I can’t help but feel a tinge of envy. In the words of IDF captain Udi Heller—who is autistic—it took “a lot of courage to get this project off the ground.” “Not every army or chief of staff would do this.”
Would the U.S. military? The answer probably won’t matter for me, given my age and the civilian life I’ve grown into. But there are constant reminders of opportunities in life I could never have because I was categorically ineligible for military service. I will never be eligible for the many public benefits available only to veterans, ranging from housing assistance to health care to elderly support to education. (These sorts of benefits would actually disproportionately benefit disabled Americans—who disproportionately fall behind economically for lack of access to these resources.) I wonder whether future generations of my family will be eligible for the USAA policies I owe to my father-in-law’s time in the Marines and National Guard.
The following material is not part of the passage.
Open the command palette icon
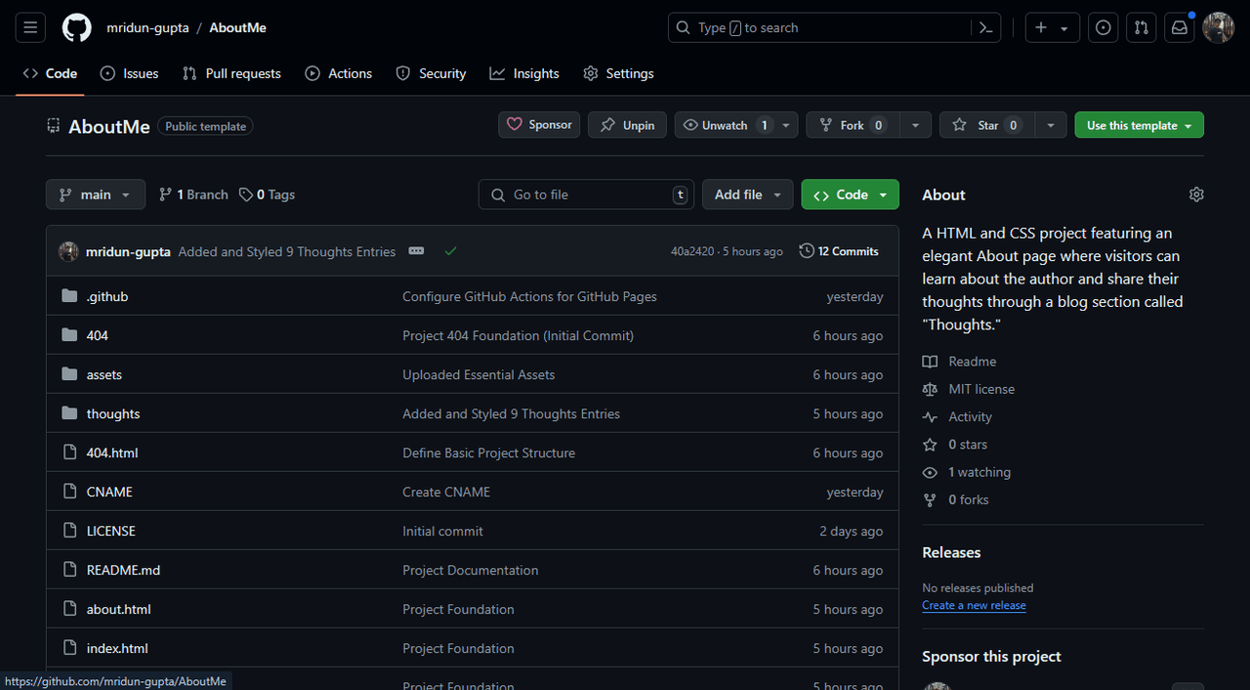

Every time the flag is presented with a color guard at a sporting event, it’s a reminder of the pride those of us with disabilities could share in more fully.
I hope that this can change. Over time, the military has made room for waves of previously excluded Americans to serve. Disabled Americans like me could someday have our own heroes like the thirty women who recently became the first female Army Rangers. Or like Henry O. Flipper, the first Black graduate from West Point, which now gives an award in his honor to the graduate who shows “the highest qualities of leadership, self-discipline, and perseverance in the face of unusual difficulties.”
What exactly would service look like? Combat action is likely forever beyond the reach of a wheelchair user. But surely many of us could contribute in the same way as the brave autistic men and women of IDF. Difficult cases may prevent most forms of service, or even all, for potential recruits with major mental or learning disabilities. The need for accommodations could sometimes become so great as to distract from the military’s core missions. There is wisdom in starting off with the pilot-program approach taken by Titkadmu and Roim Rachok, focusing on disabilities that may be more readily accommodated and military support needs.
Still, even a modest experiment could enable the military and disabled people to learn together what is possible. Just fifty years ago, Americans could not imagine a wheelchair user serving as a public school teacher. How far we’ve come—and many of us are forever grateful to our country for the opportunities we now enjoy. Will the day come when we can repay something of that debt through military service?